Entries from a dataset:
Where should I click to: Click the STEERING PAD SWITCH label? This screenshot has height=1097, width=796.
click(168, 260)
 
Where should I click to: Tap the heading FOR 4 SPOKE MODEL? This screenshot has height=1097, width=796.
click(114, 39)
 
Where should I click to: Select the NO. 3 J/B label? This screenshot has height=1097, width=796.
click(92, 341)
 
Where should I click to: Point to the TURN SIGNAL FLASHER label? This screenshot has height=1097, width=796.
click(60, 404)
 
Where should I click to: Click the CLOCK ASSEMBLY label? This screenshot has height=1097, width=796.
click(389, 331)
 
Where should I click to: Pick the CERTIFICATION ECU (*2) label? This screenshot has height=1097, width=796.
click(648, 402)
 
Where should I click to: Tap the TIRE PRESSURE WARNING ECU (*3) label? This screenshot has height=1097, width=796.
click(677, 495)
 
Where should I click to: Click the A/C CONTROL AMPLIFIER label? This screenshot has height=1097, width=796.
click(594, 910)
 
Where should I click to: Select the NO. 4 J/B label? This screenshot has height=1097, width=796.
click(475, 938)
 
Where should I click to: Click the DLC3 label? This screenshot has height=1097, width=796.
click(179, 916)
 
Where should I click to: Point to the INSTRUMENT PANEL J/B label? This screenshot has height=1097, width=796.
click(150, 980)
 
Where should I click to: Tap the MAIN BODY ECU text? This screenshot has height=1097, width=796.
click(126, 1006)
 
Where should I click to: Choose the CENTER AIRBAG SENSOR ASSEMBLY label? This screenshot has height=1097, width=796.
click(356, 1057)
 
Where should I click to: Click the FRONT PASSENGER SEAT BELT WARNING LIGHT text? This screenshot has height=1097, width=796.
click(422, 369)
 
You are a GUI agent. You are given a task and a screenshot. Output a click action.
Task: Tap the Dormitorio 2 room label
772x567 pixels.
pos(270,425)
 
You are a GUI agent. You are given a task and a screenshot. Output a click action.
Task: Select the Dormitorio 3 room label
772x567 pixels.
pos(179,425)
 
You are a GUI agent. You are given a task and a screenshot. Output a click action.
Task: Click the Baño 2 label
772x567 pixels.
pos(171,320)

**Instruction:** Arrange all of the data above as a JSON list of strings, one string per line, with blank lines left out.

**Correct result:**
[
  "Where should I click to: Click the STEERING PAD SWITCH label? This screenshot has height=1097, width=796.",
  "click(168, 260)",
  "Where should I click to: Tap the heading FOR 4 SPOKE MODEL? This screenshot has height=1097, width=796.",
  "click(114, 39)",
  "Where should I click to: Select the NO. 3 J/B label? This screenshot has height=1097, width=796.",
  "click(92, 341)",
  "Where should I click to: Point to the TURN SIGNAL FLASHER label? This screenshot has height=1097, width=796.",
  "click(60, 404)",
  "Where should I click to: Click the CLOCK ASSEMBLY label? This screenshot has height=1097, width=796.",
  "click(389, 331)",
  "Where should I click to: Pick the CERTIFICATION ECU (*2) label? This screenshot has height=1097, width=796.",
  "click(648, 402)",
  "Where should I click to: Tap the TIRE PRESSURE WARNING ECU (*3) label? This screenshot has height=1097, width=796.",
  "click(677, 495)",
  "Where should I click to: Click the A/C CONTROL AMPLIFIER label? This screenshot has height=1097, width=796.",
  "click(594, 910)",
  "Where should I click to: Select the NO. 4 J/B label? This screenshot has height=1097, width=796.",
  "click(475, 938)",
  "Where should I click to: Click the DLC3 label? This screenshot has height=1097, width=796.",
  "click(179, 916)",
  "Where should I click to: Point to the INSTRUMENT PANEL J/B label? This screenshot has height=1097, width=796.",
  "click(150, 980)",
  "Where should I click to: Tap the MAIN BODY ECU text? This screenshot has height=1097, width=796.",
  "click(126, 1006)",
  "Where should I click to: Choose the CENTER AIRBAG SENSOR ASSEMBLY label? This screenshot has height=1097, width=796.",
  "click(356, 1057)",
  "Where should I click to: Click the FRONT PASSENGER SEAT BELT WARNING LIGHT text? This screenshot has height=1097, width=796.",
  "click(422, 369)",
  "You are a GUI agent. You are given a task and a screenshot. Output a click action.",
  "Task: Tap the Dormitorio 2 room label",
  "772x567 pixels.",
  "pos(270,425)",
  "You are a GUI agent. You are given a task and a screenshot. Output a click action.",
  "Task: Select the Dormitorio 3 room label",
  "772x567 pixels.",
  "pos(179,425)",
  "You are a GUI agent. You are given a task and a screenshot. Output a click action.",
  "Task: Click the Baño 2 label",
  "772x567 pixels.",
  "pos(171,320)"
]